┌─ Record set
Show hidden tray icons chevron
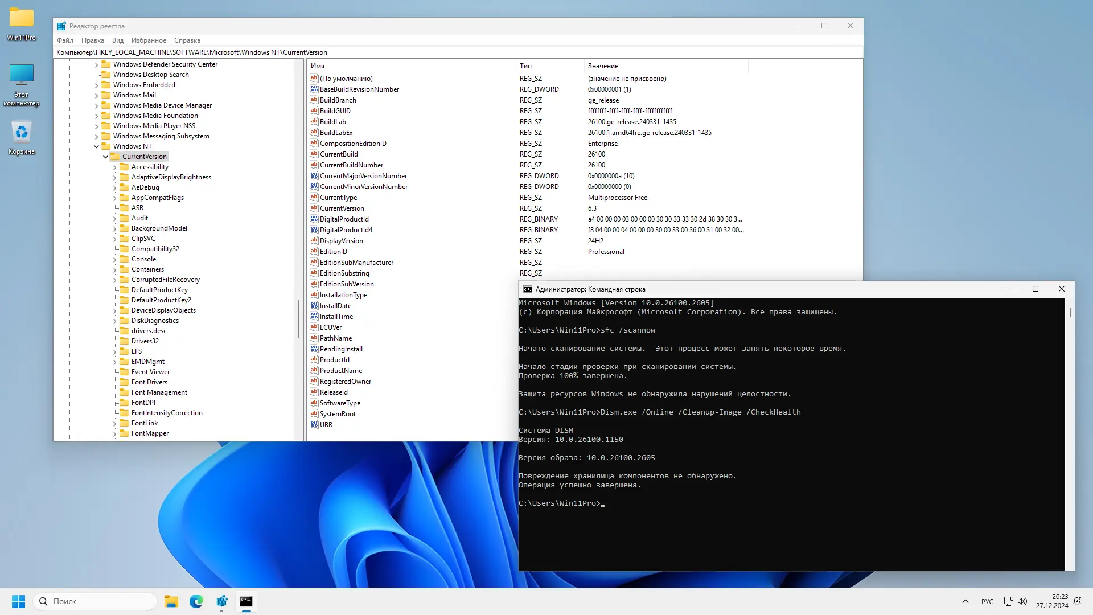 965,601
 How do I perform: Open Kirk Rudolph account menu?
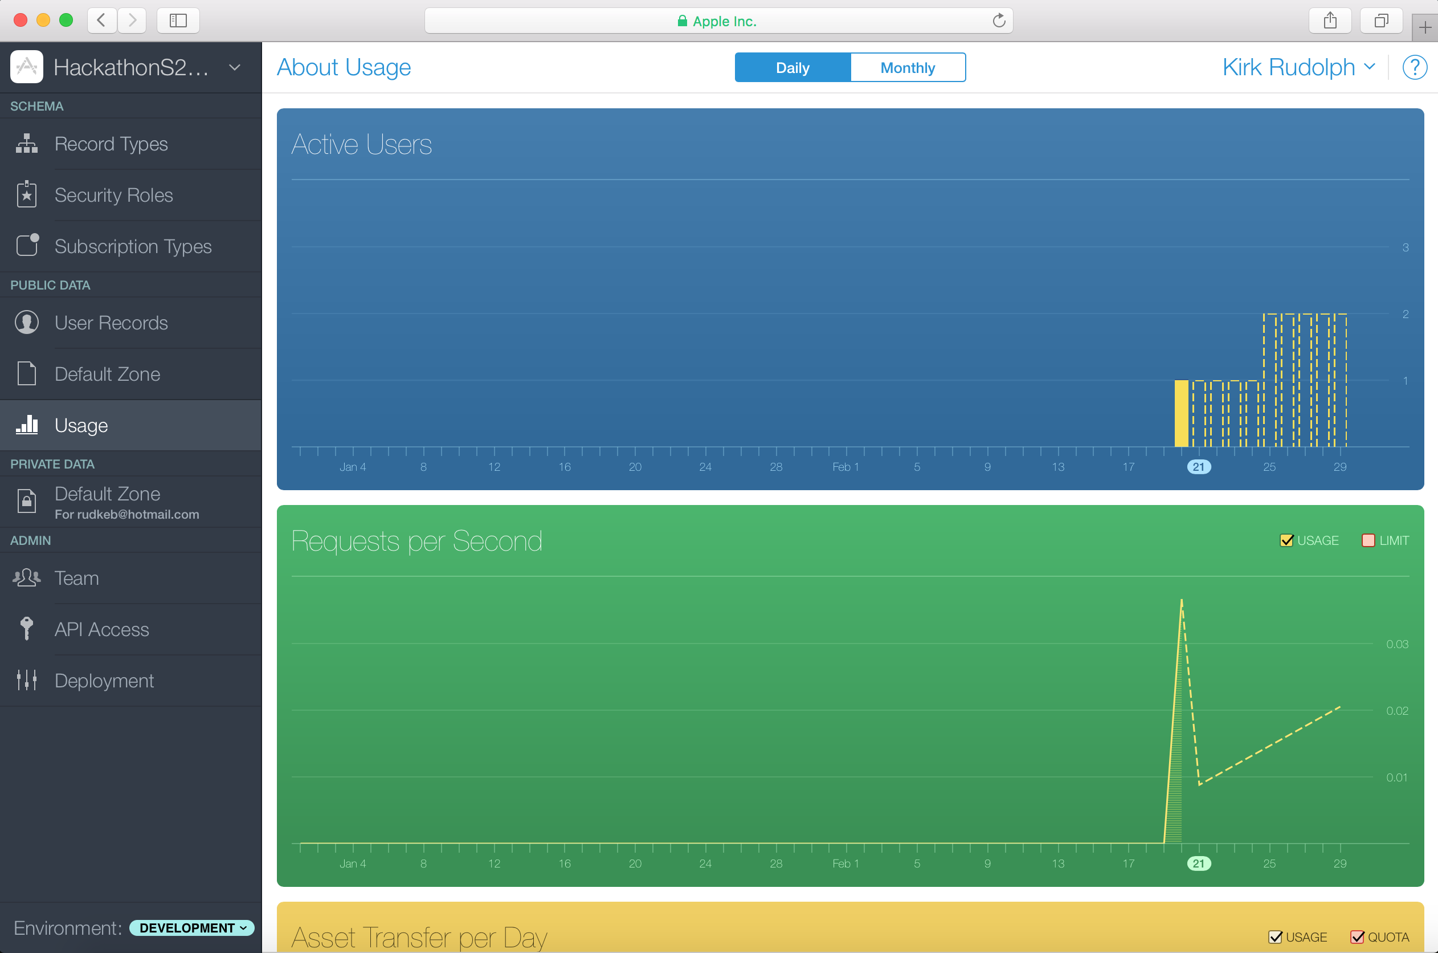(x=1298, y=67)
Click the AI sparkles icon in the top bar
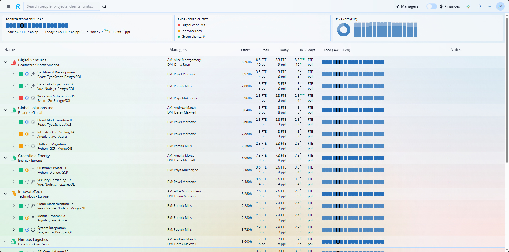Screen dimensions: 509x252 (469, 6)
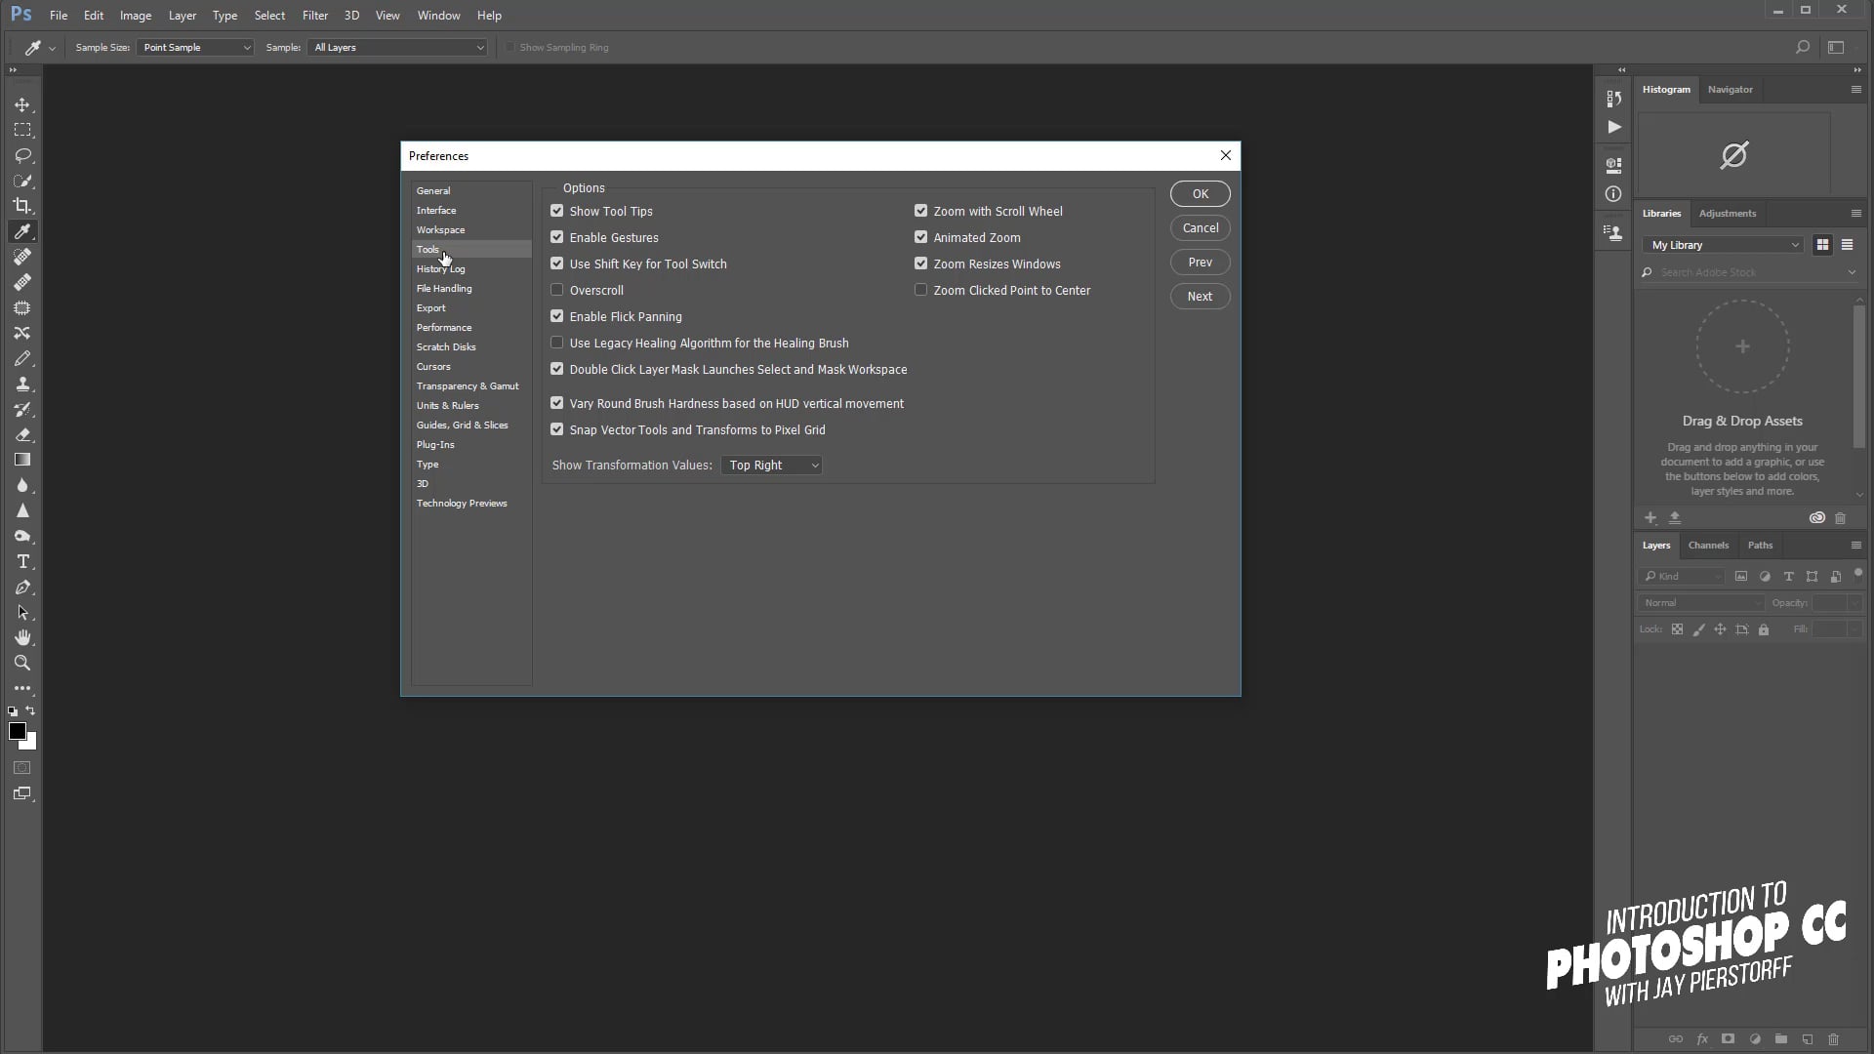Screen dimensions: 1874x1054
Task: Select the Horizontal Type tool
Action: click(21, 561)
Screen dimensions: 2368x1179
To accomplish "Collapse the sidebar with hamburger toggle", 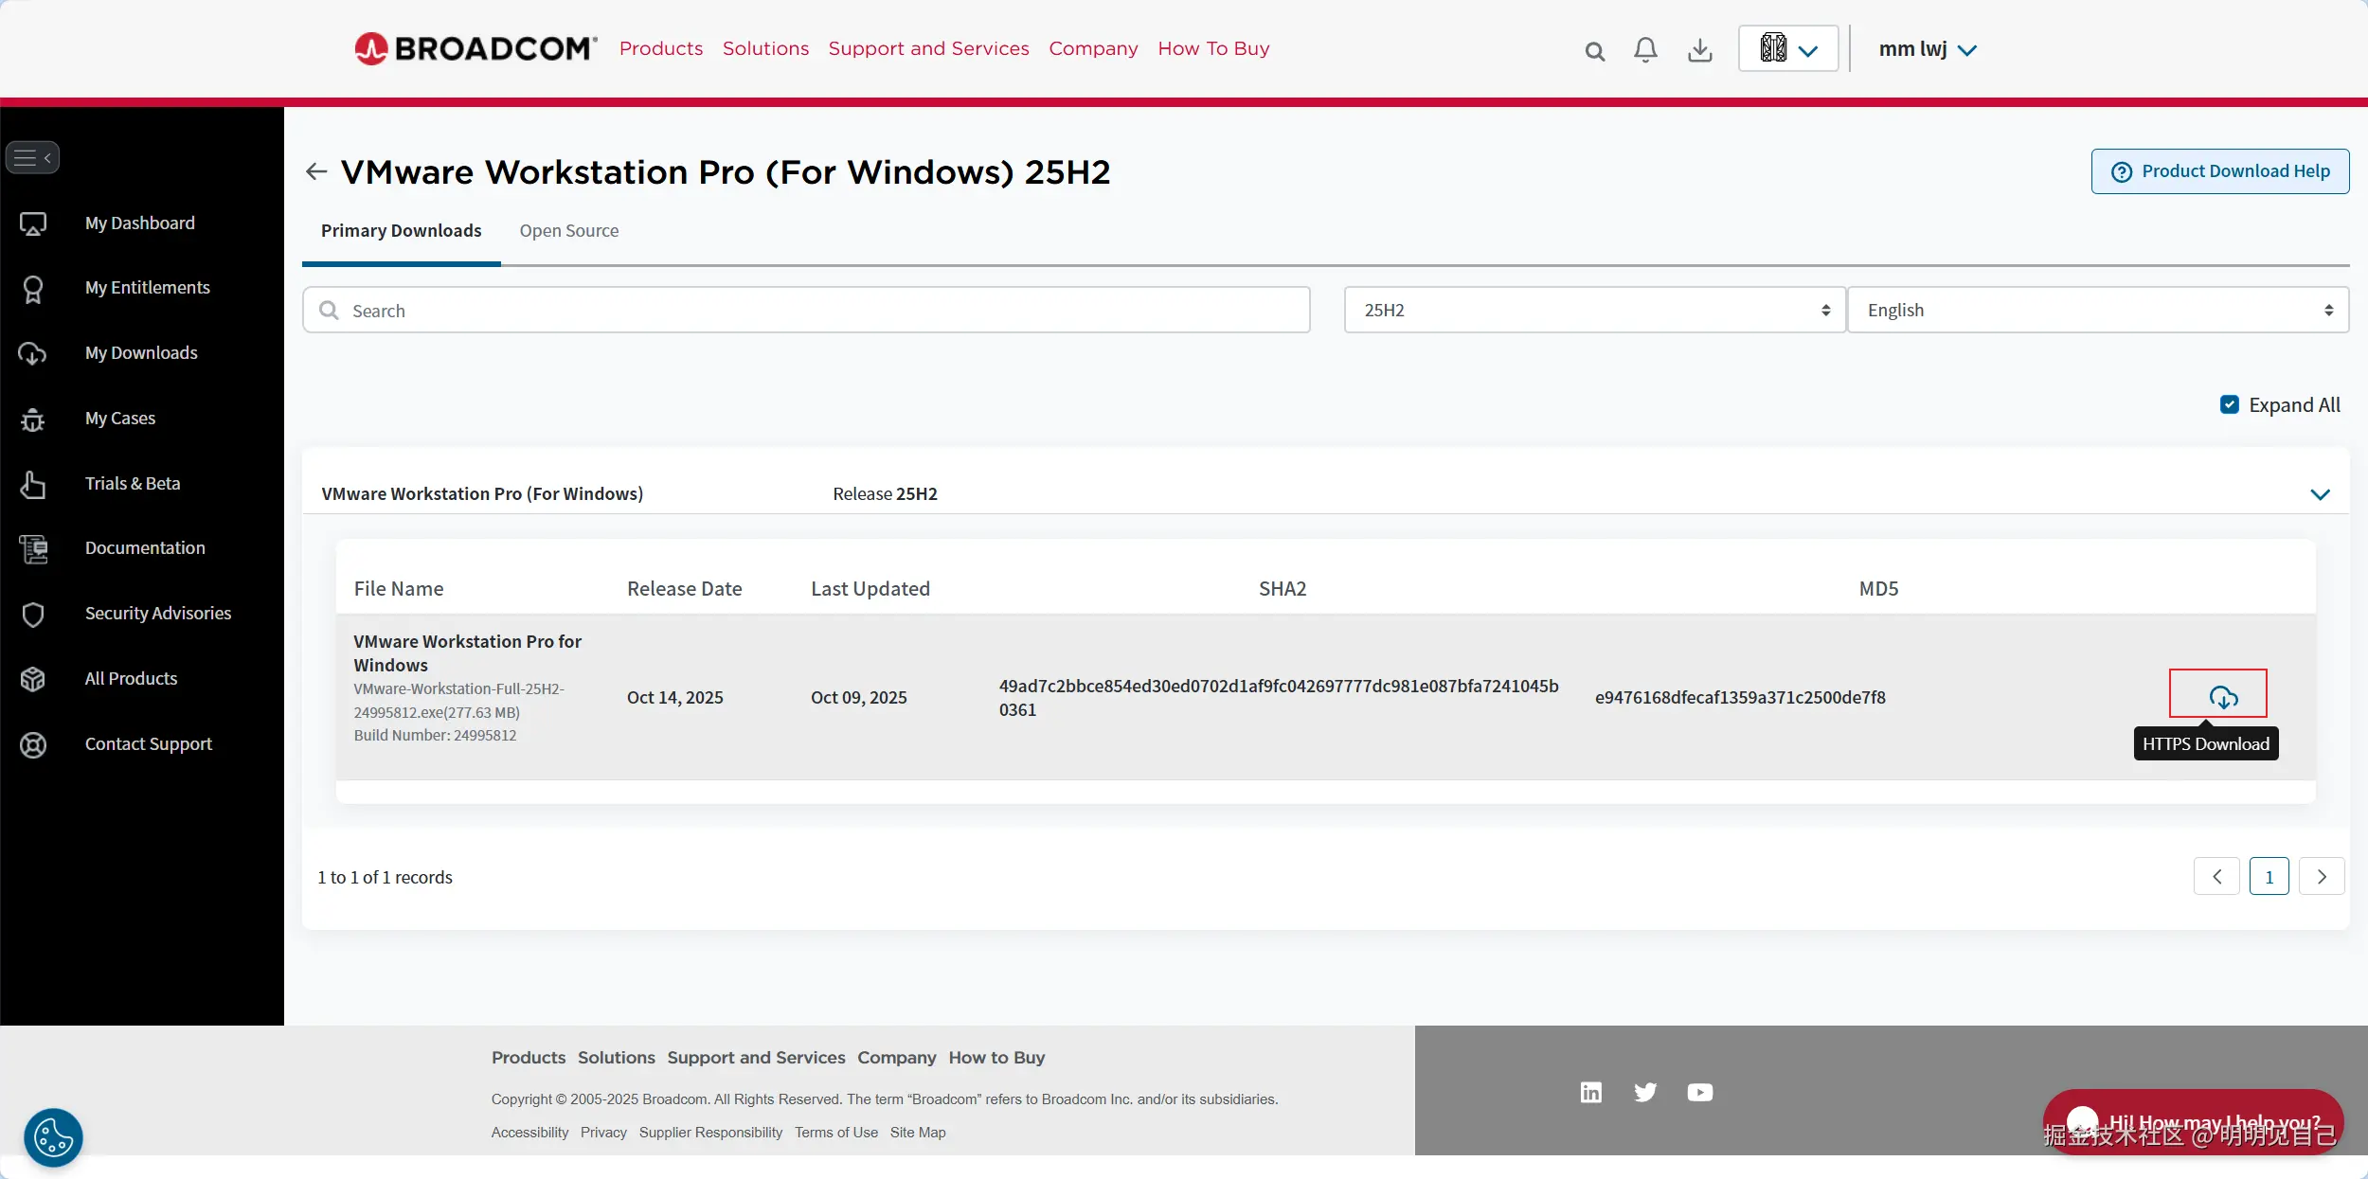I will [x=33, y=157].
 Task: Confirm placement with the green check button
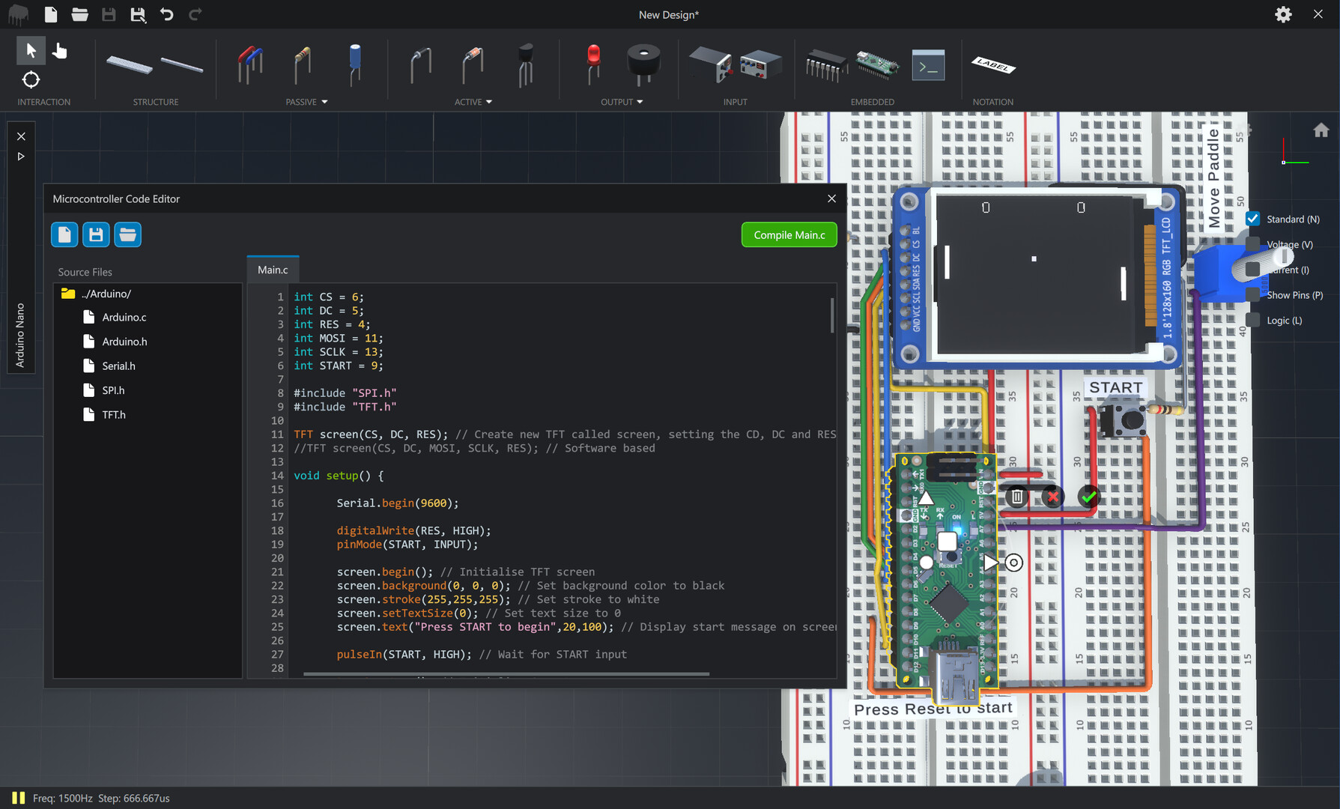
└─
Your assignment
Transcribe the entries from their first line to the line that holds "Screen dimensions: 2368x1179", both included, and skip every picture.

Worked solution
Show hidden tray icons chevron
 965,601
 How do I perform: Open Kirk Rudolph account menu?
(x=1298, y=67)
Click the AI sparkles icon in the top bar
Screen dimensions: 509x252 (469, 6)
Screen dimensions: 1874x1054
Task: Select the Horizontal Type tool
Action: click(21, 561)
Screen dimensions: 2368x1179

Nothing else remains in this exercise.